Happy People Have Have Better Conversations

A new study* shows that happier people spend more time in deep, substantial conversations. The researchers asked 79 undergraduates to wear a specially designed digital audio recorder. Every 12 1/2 minutes, the recorder turned itself on and recorded exactly 30 seconds of audio. Each person wore the recorder for four days, resulting in a mountain of data. The research team listened to every single 30-second clip, and marked whether the person was alone, or was engaged in a conversation. And if they were conversing, the research team marked whether the conversation was “uninvolved and banal” or whether it was “an involved conversation of a substantive nature.” Then, they had all 79 people complete a questionnaire about their level of happiness (psychologists have several standard measures for “subjective well being”) and also complete a personality trait questionnaire.
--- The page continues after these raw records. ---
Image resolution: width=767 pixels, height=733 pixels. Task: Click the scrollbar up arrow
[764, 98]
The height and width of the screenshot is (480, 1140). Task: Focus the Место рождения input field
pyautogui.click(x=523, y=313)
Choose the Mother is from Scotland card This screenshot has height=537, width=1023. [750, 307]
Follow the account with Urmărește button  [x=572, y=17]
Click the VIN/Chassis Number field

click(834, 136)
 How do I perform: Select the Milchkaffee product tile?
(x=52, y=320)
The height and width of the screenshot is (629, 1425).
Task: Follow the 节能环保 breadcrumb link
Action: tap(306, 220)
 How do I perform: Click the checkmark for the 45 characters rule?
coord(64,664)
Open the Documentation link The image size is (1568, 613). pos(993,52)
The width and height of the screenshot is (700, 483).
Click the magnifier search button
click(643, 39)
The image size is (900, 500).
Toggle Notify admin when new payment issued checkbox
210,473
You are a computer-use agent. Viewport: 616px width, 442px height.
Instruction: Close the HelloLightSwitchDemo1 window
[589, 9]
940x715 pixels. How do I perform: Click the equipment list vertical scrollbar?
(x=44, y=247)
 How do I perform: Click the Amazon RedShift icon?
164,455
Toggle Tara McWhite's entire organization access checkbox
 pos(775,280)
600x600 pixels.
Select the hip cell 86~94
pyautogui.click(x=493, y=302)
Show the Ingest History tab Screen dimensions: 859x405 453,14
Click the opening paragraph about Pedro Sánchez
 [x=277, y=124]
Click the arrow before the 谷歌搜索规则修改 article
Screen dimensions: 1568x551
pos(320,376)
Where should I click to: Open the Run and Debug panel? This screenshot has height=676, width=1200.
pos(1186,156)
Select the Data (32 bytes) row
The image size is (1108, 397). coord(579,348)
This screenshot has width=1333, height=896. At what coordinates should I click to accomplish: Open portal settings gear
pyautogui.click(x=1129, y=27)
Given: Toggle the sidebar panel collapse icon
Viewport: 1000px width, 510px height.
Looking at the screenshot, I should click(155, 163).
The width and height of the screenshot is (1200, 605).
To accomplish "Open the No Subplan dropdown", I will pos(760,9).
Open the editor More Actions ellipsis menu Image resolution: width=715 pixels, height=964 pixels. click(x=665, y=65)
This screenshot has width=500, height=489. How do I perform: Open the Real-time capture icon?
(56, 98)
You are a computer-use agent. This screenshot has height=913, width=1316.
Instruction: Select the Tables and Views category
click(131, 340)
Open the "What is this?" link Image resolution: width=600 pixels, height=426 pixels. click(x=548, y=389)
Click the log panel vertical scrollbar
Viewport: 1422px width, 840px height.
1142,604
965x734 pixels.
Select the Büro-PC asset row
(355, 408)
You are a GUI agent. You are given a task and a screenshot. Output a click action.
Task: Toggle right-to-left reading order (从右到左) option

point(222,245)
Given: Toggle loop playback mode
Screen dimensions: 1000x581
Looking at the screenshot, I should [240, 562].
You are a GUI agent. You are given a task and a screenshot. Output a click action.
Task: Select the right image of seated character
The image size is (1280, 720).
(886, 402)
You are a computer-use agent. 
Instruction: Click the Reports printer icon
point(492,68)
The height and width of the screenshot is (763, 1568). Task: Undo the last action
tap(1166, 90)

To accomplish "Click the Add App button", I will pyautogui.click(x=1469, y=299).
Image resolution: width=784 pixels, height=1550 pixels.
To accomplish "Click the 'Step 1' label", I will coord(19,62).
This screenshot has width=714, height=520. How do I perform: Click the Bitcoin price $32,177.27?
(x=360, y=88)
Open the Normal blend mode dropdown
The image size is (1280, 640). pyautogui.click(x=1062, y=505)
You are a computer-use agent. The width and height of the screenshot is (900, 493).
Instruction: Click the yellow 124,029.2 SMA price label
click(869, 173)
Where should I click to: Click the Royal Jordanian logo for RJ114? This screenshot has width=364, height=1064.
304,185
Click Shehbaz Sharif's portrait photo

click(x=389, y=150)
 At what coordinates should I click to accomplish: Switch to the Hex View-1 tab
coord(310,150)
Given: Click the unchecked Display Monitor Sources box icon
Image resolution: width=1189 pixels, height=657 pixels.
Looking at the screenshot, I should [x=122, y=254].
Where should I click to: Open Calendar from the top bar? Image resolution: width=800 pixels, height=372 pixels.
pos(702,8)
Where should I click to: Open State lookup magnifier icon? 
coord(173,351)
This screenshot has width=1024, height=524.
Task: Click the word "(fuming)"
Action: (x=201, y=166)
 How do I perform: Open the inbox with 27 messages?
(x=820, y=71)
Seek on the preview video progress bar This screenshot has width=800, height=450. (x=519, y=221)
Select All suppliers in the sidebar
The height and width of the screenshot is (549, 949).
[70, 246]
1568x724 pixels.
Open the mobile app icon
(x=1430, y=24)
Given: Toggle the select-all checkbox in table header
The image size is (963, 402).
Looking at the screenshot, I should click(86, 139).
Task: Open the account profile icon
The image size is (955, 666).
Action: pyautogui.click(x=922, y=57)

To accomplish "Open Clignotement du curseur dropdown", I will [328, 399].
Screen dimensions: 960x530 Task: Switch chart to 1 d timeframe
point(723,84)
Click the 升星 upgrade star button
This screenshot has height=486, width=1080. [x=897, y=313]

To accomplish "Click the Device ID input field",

The results: Happier people spend less time alone and more time talking with others. And happier people spent less time in small talk, and more time in substantive conversations. Compared to the most unhappy people, the happiest people spent 25% less time alone, 70% more time talking, and twice as much time in substantive conversations!

When the researchers controlled for personality traits, these relationships were just as strong–showing that the happiness differences are not due to personality differences.

This study reminded me of my 2001 book Creating Conversations, which explores the creativity of everyday conversation. Creativity researchers have found a connection between engaging in creative acts and increased happiness, and good conversations are deeply creative, so this new study confirms what we know about creativity and conversation.

The researchers caution that the study does not prove causality–they don’t know whether the happiest people start out being happy, and then choose to engage in substantive conversation, or whether they start out engaging in substantive conversation and that then makes them happier. It’s probably a complex feedback loop, where causality works both ways. In any case, if you’d like to be a bit happier, it couldn’t hurt to spend more time with others, and try to go for more serious conversations.

*Eavesdropping on Happiness : Well-Being Is Related to Having Less Small Talk and More Substantive Conversations. Mehl, Vazire, Holleran, & Clark, Psychological Science, 2010, 21, 539.

6 thoughts on “Happy People Have Have Better Conversations

  1. Keith,

    From my experience, I agree with what you are saying.

    I think the principle is this: when we are free or feel free we are happy. And when we are happy, our mind is relaxed, we are feeling well, comfortable and free to “flow”.

    I have been interested Gallup’s research on strengths, the principles of individual needs on a team (their book 12), and Wellbeing. Have you researched about how dreams/vision is a component of group genius?

    Keith, I have passed your book on to a few folks. Just want to know that you are stirring up the waters with me and the people around me.

    Recently, someone sent me a pdf of the Medici effect. Here’s the link: http://www.themedicieffect.com/downloads/MediciEffect.pdf I have just glanced at it (TME) but much of what you say in Group Genius is there.

    1. Thank you for your post!

      I haven’t encountered any psychological research on dreams and creativity. In general, dreams are fairly hard to study scientifically, although I know there is a small group of “sleep researchers” doing their work in the wee hours…

      The Medici Effect is a great book; you’re right, it draws on some of the same psychological research as my book GROUP GENIUS.

  2. Keith,
    Thanks for your response. I was not clear. By dreams, I mean hopes and aspirations. The Martin Luther King, ‘I have a dream…’ idea of dreams. The idea that optimism is an essential ingredient of group genius?

    The ‘sleep research’ work probably reveals some creative components as well.

  3. Absolutely, an important part of creativity is the interest, intention, goal, problem statement…those are the more “cognitive” terms, but they correspond to what we think of as “dreams” and “visions.”